Check each line below for "calendar" and report how many have it, nothing else.
┏━━
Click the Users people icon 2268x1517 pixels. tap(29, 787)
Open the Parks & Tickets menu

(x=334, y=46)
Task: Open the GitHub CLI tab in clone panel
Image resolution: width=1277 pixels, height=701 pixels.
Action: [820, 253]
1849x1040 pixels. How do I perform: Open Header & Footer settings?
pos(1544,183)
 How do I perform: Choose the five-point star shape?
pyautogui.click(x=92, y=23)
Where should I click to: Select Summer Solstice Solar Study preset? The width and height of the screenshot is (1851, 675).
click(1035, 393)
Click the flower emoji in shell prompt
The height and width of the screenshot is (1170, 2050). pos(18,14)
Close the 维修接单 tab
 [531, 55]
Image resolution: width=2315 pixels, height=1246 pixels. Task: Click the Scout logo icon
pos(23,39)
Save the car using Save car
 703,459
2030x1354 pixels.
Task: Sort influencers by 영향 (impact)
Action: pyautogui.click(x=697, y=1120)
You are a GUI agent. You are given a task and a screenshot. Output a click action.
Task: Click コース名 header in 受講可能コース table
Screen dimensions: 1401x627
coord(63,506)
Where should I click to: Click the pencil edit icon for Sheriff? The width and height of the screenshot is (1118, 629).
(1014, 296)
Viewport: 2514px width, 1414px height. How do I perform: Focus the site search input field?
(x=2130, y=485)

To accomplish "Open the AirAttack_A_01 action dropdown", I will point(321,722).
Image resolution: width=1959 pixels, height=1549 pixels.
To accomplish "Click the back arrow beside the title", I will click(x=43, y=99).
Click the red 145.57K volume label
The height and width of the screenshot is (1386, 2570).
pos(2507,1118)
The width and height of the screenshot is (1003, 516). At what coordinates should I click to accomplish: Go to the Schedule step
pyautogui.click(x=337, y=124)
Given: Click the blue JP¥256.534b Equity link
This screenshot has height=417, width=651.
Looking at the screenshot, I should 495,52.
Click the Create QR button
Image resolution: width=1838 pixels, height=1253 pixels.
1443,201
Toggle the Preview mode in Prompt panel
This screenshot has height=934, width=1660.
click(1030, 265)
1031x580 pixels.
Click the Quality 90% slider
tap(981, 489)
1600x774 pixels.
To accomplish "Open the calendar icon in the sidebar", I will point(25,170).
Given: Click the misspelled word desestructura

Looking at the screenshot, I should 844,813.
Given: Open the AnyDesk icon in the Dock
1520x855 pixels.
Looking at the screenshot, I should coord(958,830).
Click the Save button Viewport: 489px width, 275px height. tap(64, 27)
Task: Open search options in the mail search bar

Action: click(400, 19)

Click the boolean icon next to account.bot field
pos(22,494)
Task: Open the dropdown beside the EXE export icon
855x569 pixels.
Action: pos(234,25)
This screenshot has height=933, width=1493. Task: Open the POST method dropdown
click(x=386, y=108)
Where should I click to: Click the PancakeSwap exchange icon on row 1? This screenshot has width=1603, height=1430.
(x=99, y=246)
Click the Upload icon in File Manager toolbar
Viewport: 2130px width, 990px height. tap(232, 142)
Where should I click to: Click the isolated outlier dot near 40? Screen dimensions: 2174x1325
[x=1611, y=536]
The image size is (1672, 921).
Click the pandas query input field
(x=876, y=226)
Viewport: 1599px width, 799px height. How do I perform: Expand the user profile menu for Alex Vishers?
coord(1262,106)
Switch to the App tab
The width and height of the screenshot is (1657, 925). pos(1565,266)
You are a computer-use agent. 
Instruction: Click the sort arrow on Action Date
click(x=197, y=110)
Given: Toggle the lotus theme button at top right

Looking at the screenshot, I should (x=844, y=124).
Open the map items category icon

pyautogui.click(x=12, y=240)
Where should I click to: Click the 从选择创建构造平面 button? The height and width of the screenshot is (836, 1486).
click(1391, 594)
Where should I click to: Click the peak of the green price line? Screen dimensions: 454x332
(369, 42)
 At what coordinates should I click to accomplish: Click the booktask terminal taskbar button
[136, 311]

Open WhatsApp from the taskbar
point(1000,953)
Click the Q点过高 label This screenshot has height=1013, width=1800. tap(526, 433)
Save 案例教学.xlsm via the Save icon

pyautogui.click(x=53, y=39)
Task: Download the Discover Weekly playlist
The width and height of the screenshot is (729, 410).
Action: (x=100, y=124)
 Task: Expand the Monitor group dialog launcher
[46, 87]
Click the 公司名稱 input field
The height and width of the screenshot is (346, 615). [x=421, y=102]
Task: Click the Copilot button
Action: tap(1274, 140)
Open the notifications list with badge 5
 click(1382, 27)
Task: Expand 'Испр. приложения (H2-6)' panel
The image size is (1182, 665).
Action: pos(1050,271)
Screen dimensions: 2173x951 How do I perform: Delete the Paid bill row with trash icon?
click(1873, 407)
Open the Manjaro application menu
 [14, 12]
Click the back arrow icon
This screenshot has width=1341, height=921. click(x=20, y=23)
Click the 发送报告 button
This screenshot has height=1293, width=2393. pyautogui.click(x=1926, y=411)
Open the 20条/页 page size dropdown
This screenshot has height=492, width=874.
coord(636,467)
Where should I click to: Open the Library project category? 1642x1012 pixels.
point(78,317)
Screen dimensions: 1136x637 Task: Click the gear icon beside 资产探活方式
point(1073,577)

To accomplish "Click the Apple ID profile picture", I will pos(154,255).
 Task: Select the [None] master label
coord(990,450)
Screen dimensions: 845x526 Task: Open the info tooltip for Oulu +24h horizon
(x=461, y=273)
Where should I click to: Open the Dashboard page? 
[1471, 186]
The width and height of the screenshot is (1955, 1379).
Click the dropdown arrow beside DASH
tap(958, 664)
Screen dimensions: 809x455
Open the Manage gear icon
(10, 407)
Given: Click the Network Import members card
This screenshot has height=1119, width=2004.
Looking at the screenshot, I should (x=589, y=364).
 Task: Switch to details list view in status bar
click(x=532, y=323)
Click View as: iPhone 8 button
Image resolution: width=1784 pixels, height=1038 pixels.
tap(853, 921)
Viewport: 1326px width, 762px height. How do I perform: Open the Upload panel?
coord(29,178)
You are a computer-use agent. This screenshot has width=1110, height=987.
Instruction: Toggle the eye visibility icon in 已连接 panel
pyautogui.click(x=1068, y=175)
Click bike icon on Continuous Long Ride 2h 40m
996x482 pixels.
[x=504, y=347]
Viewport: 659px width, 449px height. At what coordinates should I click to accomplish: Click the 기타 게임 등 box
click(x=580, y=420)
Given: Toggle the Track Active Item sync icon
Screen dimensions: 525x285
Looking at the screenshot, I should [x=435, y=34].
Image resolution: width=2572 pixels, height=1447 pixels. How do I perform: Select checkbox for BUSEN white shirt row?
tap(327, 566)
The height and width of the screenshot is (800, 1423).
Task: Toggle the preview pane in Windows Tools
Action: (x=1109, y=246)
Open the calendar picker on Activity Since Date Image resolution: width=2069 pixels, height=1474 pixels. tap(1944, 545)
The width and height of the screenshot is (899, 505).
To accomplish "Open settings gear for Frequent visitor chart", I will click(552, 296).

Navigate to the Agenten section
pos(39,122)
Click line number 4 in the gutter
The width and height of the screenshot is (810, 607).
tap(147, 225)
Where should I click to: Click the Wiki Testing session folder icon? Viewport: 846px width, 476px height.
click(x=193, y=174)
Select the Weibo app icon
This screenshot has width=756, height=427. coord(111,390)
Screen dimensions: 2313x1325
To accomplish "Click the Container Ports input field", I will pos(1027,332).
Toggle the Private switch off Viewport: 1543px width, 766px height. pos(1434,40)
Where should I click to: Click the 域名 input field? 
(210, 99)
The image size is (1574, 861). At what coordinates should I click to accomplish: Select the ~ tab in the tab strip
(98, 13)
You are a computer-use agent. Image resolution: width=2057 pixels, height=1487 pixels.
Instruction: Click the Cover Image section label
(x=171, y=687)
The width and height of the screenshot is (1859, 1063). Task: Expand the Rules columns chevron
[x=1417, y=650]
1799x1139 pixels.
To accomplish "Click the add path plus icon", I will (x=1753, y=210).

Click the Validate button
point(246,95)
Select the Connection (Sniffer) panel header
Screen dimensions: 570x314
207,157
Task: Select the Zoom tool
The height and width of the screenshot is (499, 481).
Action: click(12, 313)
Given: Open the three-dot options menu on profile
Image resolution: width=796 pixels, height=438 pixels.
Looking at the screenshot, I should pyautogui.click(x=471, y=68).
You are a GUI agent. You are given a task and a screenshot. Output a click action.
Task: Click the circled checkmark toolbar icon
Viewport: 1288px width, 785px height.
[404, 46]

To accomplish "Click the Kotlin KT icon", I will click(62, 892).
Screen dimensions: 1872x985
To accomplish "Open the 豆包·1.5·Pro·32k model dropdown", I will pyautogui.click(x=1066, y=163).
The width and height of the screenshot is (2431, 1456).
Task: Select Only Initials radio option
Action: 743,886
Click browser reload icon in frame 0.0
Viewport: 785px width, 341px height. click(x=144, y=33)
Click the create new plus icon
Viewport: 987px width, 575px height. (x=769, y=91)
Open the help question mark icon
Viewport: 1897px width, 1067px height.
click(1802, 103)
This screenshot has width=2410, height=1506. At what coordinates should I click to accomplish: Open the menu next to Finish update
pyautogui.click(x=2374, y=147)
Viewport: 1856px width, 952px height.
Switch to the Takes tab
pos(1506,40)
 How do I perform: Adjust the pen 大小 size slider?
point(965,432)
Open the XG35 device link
┗━━
• _The answer_:
2